Lamar Odom is in a coma at a hospital after he was found foaming from the mouth in a legal Nevada brothel and was rushed to the hospital Tuesday. As details have emerged surrounding Odom's struggles, it has been discovered that the two-time NBA champion had been taking at least two controlled substances and an herbal sexual stimulant before he was found unresponsive. But the exact identity of one of those illegal drugs has been somewhat unclear in media reports. Many have wondered whether Odom was using crack or cocaine.

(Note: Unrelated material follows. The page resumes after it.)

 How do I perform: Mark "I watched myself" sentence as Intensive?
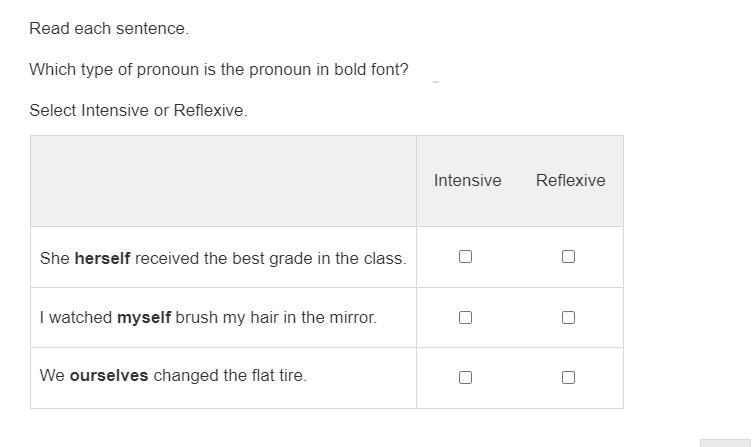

Reports indicate Odom had fluid in his lungs that could have been caused by crack cocaine use, and he has been tied to the substance in the past. He had cocaine in his bloodstream, however because the two drugs have similar chemical forms it has been difficult to say for certain if Odom was using crack cocaine. There are, of course, some important differences between crack and powder cocaine, aside from chemical makeup. Those include some of the physical particulars of the drugs, the way that laws are structured around their use and the communities they impact most. The drugs are also used differently, which can affect the body, including the lungs, differently.
What do they look like? It's pretty common knowledge that the two drugs come in two distinct forms, even though they are both derived from the coca plant. Crack, or crack cocaine, is a solid drug. Regular cocaine is found in a powder form. Crack is derived from mixing cocaine with baking soda, which makes it solid. That also means it isn't as pure.

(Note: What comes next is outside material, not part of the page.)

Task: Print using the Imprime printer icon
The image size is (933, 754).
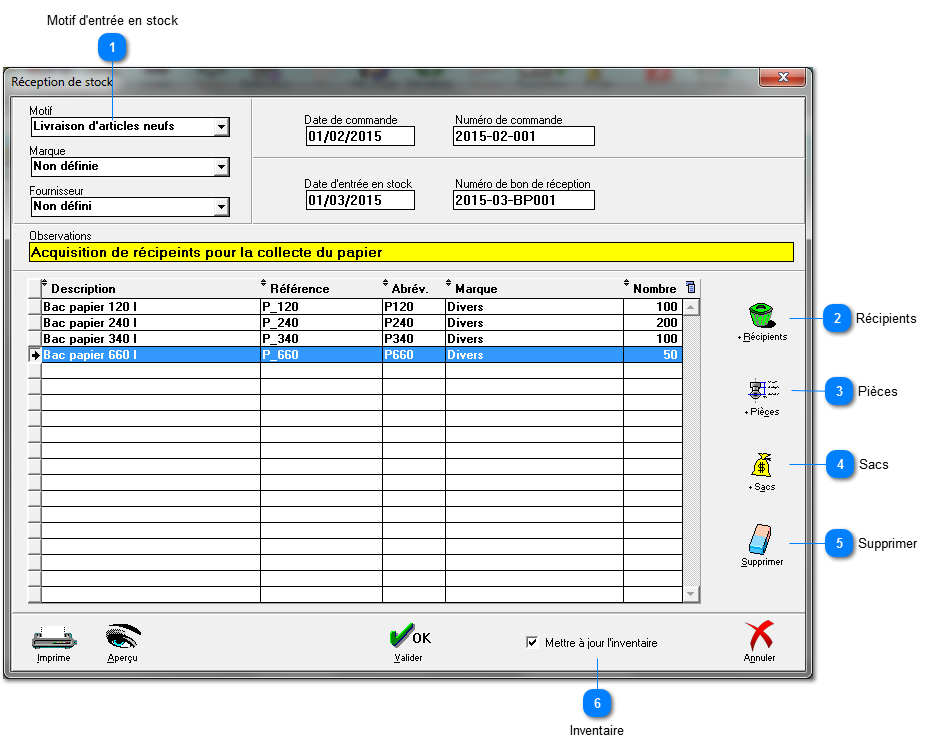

Are crack and cocaine used differently? While the two drugs are molecularly similar, crack is smoked while cocaine is generally snorted through the nose. Cocaine can be used in several other ways, including eating it, injecting it or smoking it.

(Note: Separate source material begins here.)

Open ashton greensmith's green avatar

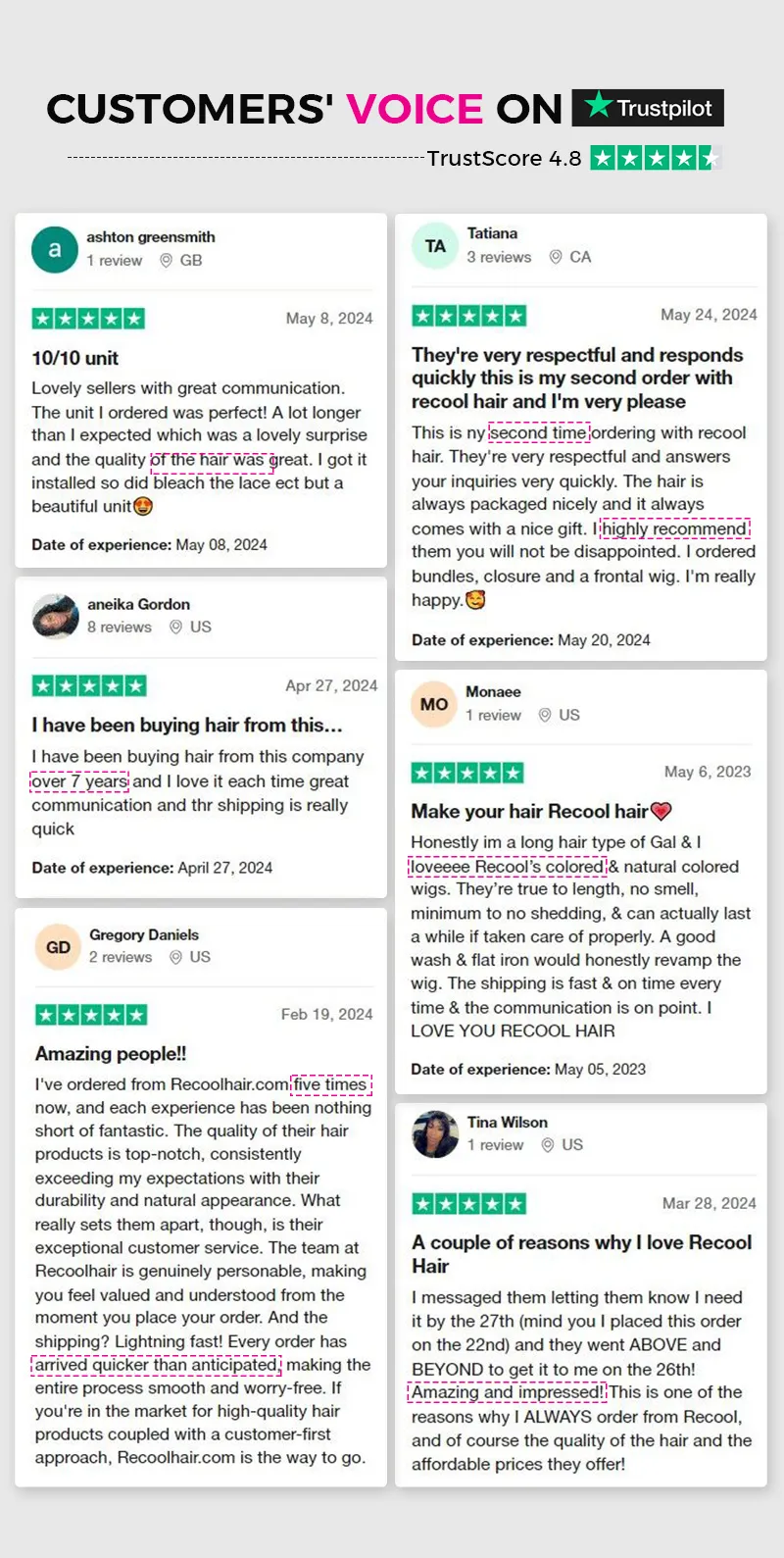pos(55,250)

Does that usage change the impact on the body? Yes. Crack cocaine, because it is made in a different way than simple cocaine, is absorbed into the body much quicker. While their effects are generally understood as being the same, smoking vs. snorting are not the same experience. Smoking and injecting drugs leads to a high that arrives much quicker than snorting, which involves absorbing the drug through mucus membranes.
Because the drug hits faster, it also wears off much quicker if smoked. Therefore, smoking crack is more self-reinforcing: Users want the drug quicker and often return to it quickly. Because smoking also introduces toxins into the lungs, there are detrimental effects there that can harm those organs -- like reports have indicated when it comes to Odom.
Legally, what's the difference between crack and cocaine? The two drugs are vastly different in terms of the way they are regulated in the United States. Cocaine is classified as a Schedule 2 drug in the U.S., a label that means the United States government has determined that the drug has accepted medical uses, even if it has an increased rate of dependency from lower scheduled drugs. Crack cocaine, however, is a Schedule 1 drug, which means it has no medical value. Marijuana, LSD and heroin are also Schedule 1 drugs.
What communities do they impact? In spite of the two drugs being so close on a molecular level, the prison sentencing generally associated with crack and cocaine are quite different. There is an 18:1 sentencing disparity between the two, which means that the sentences for possession one gram of crack will be the same as possessing 18 grams of cocaine.
That is a status quo that has been heavily criticized. Crack tends to be used by people who are poor, less educated and African-American. Cocaine is used by a broader population and arrests for possession of the drug simply aren't as common. Mandatory minimum drug sentencing laws signed into law by President Richard Nixon have sent a disproportionate number of black drug users to jail, with tougher sentences because they possessed crack instead of cocaine. Previously, the sentencing disparity was 100-to-1 for crack cocaine versus powder cocaine.